Hello, I've been exploring usage of the spellcheck feature via solr 1.3. I
have it working, but there are some issues I'm seeing that make it less
useful than it could be. Response on the solr-user mailing list has been
limited. I'm guessing the reason may be that I'm asking about issues which
are most relevant to the lucene codebase. So, I hope you don't mind this
I've noticed a few issues with spellcheck as I've been testing it out for
use on our site...
1. Rebuild breaks requests - I'm using rebuildOnCommit ATM. If a commit
is going on and files are being rebuilt in the spellcheck data dir,
spellcheck requests yield bogus answers. I.e. I can issue identical
requests and get drastically different answers. The first time, I get
suggestions and "correctlySpelled" is false. The second time (during the
commit), I get no suggestions and "correctlySpelled" is true.
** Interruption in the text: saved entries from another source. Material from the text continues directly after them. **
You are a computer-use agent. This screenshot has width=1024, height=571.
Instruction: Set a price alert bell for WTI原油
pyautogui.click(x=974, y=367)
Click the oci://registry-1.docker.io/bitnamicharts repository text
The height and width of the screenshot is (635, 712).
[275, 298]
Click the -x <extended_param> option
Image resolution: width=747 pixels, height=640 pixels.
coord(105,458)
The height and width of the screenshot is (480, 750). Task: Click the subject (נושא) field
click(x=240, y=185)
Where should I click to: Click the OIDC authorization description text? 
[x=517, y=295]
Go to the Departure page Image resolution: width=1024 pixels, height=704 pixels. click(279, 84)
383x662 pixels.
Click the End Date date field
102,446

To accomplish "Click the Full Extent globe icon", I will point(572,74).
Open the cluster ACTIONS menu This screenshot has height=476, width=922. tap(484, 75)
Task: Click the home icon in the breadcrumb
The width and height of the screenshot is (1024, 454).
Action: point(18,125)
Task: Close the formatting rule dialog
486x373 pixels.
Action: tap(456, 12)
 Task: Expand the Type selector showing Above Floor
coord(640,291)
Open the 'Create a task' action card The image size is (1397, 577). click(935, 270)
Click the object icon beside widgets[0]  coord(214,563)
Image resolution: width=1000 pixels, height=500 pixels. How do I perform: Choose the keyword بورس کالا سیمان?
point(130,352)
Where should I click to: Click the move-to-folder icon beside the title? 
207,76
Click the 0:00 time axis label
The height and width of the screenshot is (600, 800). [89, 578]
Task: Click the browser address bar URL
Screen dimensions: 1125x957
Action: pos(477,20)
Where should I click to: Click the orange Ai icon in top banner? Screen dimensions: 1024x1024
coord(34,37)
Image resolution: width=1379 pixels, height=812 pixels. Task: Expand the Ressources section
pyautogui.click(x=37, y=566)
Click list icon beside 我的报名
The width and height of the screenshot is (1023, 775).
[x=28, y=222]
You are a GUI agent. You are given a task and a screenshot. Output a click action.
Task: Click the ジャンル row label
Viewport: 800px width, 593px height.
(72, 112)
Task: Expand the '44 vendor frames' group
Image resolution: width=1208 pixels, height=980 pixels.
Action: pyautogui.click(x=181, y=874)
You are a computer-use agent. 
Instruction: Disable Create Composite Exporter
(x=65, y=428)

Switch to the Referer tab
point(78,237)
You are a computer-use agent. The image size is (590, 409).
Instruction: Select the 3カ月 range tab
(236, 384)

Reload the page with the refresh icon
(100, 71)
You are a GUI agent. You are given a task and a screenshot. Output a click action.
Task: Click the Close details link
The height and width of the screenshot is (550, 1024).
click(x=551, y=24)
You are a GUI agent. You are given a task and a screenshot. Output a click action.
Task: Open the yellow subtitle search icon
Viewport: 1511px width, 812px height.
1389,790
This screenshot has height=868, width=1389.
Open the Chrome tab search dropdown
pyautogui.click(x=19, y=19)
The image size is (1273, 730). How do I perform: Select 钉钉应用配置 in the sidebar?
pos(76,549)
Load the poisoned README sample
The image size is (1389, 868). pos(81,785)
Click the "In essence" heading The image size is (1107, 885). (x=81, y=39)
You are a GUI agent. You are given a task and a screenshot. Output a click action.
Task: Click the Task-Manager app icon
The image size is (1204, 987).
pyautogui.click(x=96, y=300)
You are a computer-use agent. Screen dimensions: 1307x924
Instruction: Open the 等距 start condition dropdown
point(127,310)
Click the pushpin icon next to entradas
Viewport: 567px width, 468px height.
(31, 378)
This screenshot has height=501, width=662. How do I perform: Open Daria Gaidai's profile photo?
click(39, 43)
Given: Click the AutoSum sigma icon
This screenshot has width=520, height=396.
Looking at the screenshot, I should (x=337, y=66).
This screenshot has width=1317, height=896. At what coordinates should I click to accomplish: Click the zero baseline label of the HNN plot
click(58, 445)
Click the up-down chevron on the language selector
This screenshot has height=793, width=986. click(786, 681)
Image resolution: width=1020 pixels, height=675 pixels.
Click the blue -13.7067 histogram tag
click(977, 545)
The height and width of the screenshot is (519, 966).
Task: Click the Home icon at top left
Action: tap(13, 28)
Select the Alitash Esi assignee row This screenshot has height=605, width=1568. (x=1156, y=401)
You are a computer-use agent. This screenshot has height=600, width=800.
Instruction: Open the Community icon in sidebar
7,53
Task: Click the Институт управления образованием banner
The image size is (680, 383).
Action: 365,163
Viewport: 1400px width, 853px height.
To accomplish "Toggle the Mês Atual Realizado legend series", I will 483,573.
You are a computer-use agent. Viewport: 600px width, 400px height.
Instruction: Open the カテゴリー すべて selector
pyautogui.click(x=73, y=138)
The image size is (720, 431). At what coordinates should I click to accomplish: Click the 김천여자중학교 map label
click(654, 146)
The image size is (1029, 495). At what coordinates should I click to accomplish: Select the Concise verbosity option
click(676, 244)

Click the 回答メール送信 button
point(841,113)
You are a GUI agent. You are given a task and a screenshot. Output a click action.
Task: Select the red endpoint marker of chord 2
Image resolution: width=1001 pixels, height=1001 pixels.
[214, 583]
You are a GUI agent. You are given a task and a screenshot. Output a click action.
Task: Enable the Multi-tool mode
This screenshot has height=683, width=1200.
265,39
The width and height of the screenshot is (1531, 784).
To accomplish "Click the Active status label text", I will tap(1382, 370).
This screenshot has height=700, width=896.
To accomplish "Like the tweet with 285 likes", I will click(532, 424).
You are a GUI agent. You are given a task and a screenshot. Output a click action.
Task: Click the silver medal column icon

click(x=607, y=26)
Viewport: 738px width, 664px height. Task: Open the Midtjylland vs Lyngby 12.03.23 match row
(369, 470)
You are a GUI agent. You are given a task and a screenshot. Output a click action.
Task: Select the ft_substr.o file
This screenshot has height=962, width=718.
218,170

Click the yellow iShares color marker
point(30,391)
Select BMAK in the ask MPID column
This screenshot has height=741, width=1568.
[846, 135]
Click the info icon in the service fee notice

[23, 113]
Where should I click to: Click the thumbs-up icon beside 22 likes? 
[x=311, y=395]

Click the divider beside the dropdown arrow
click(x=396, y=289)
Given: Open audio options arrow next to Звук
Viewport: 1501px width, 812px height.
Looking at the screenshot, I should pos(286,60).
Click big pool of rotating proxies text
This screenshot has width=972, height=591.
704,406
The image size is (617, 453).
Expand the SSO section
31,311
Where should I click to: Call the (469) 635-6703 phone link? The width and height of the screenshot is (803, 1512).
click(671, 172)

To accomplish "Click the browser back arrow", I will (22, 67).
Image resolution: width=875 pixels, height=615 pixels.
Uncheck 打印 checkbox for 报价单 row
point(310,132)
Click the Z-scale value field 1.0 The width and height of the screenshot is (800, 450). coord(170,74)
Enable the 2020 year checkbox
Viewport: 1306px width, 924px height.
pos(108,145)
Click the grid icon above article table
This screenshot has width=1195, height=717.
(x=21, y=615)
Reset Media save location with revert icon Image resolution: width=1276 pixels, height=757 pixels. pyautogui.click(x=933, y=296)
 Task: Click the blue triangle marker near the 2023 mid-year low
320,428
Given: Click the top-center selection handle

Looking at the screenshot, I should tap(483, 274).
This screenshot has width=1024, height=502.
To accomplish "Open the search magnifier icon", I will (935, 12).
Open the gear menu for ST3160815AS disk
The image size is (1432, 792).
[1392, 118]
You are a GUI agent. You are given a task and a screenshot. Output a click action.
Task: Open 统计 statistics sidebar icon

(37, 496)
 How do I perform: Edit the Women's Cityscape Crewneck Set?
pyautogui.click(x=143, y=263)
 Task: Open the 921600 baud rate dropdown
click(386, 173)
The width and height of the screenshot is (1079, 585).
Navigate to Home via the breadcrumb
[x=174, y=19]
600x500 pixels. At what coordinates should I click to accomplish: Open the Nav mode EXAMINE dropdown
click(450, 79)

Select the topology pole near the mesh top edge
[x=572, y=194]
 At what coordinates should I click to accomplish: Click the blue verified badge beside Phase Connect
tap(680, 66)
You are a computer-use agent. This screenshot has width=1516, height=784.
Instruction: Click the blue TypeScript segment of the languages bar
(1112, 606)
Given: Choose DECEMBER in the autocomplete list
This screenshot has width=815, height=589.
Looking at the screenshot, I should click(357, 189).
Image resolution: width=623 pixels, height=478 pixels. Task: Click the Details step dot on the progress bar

Shouldn't
spellcheck use the old index until the new one is ready for use, like solr
does with optimizes?
2. Inconsistent ordering - The first suggestion changes depending on the
spellcheck.count that I specify. If my query is "chanl" and I ask for one
result, the suggestion is "chant" (freq. 16). If I ask for 5 results, the
first suggestion is also "chant"; the other 4 suggestions are less frequent
(#2 is "chang", freq. 11). However, if I ask for 10 results, the first
suggestion is "chanel" (freq. 1296); #2 and #3 are "chant" and "chang"; #9
is "chan" (freq. 174). Shouldn't spellcheck always return the best
suggestion first? In my case, shouldn't "chanel" always top "chant" and
"chang" since they all have the same edit distance yet "chanel" is two
orders of mangnitude more popular?
Is there anything I could be doing wrong to create these problems? If not,
are these known issues? If not, should I create jira's for them?